Yes, generally speaking. But certain kinds of simulation necessarily perform that which they simulate. For example, a perfect simulation of a scientific calculator necessarily is a scientific calculator, because in reporting what a scientific calculator would show as the answer, it necessarily itself shows that same answer.
The confusion doesn’t lie with me about this—nobody, not even you, has ANY problem understanding why the simulation of a physical phenomenon (e.g. gravity, flight, fire, weather patterns) is different to the physical phenomenon itself. And yet many people have trouble understanding why the simulation of a mental phenomenon may be different to the mental phenomenon itself.

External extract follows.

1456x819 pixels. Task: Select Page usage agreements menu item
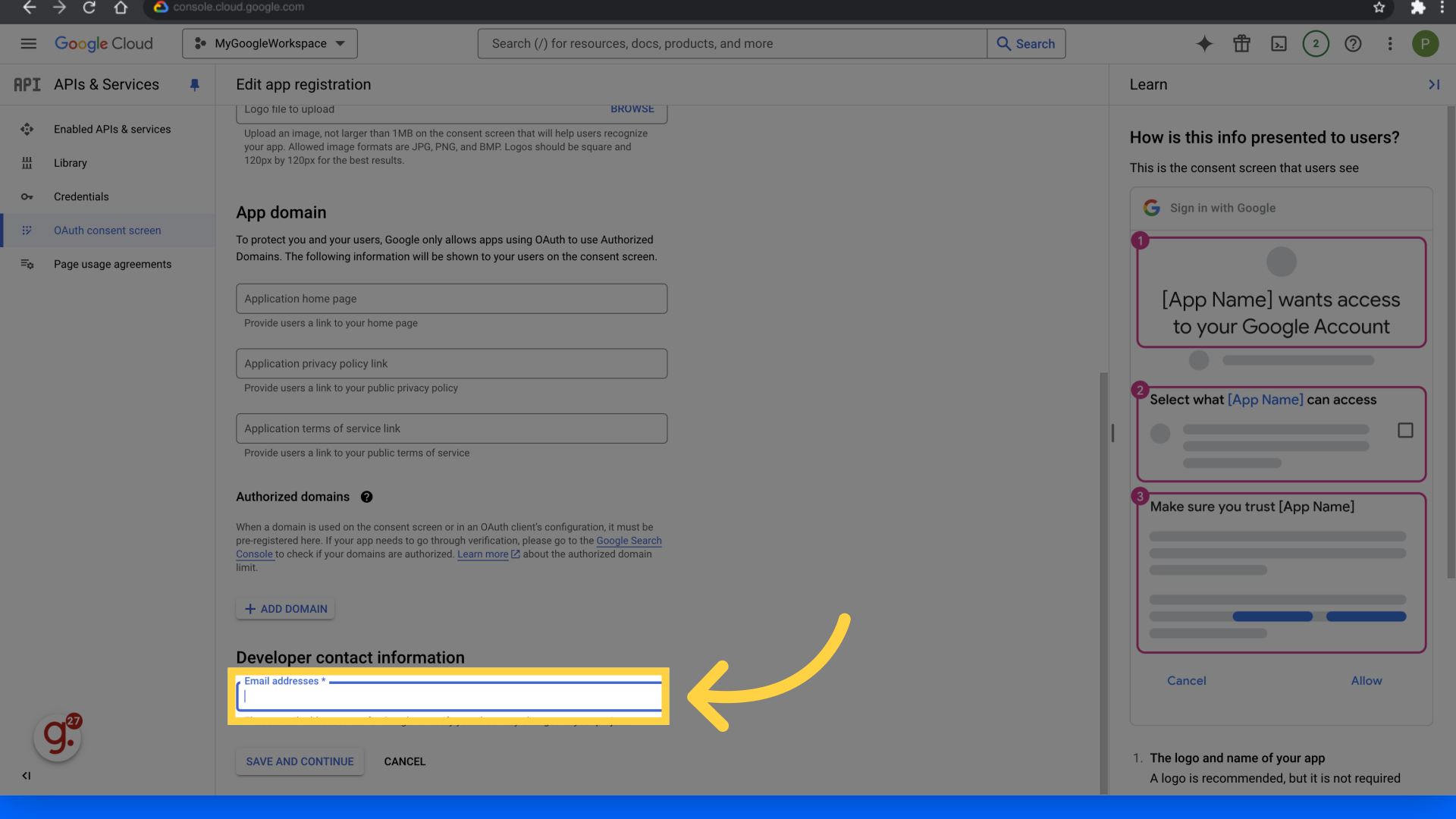[112, 265]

Let’s re-word that last bit:
And yet many people have trouble understanding why the simulation of a scientific calculator may be different to the scientific calculator itself.
Certainly a Turing machine can be anything which is strictly defined by the return of an abstract output after the manipulation/transformation of a symbolic map it receives as input/initial state—so, a Turing machine can be a simulator, a calculator, a chess playing program, etc, etc.
Yes, generally speaking. But certain kinds of simulation necessarily perform that which they simulate. For example, a perfect simulation of a scientific calculator necessarily is a scientific calculator, because in reporting what a scientific calculator would show as the answer, it necessarily itself shows that same answer.
Let’s re-word that last bit:
See above.
Certainly a Turing machine can be anything which is strictly defined by the return of an abstract output after the manipulation/transformation of a symbolic map it receives as input/initial state—so, a Turing machine can be a simulator, a calculator, a chess playing program, etc, etc.
Are mental phenomena are like calculations, or like physical event and processes? That is the question. You don’t seem to have answered it.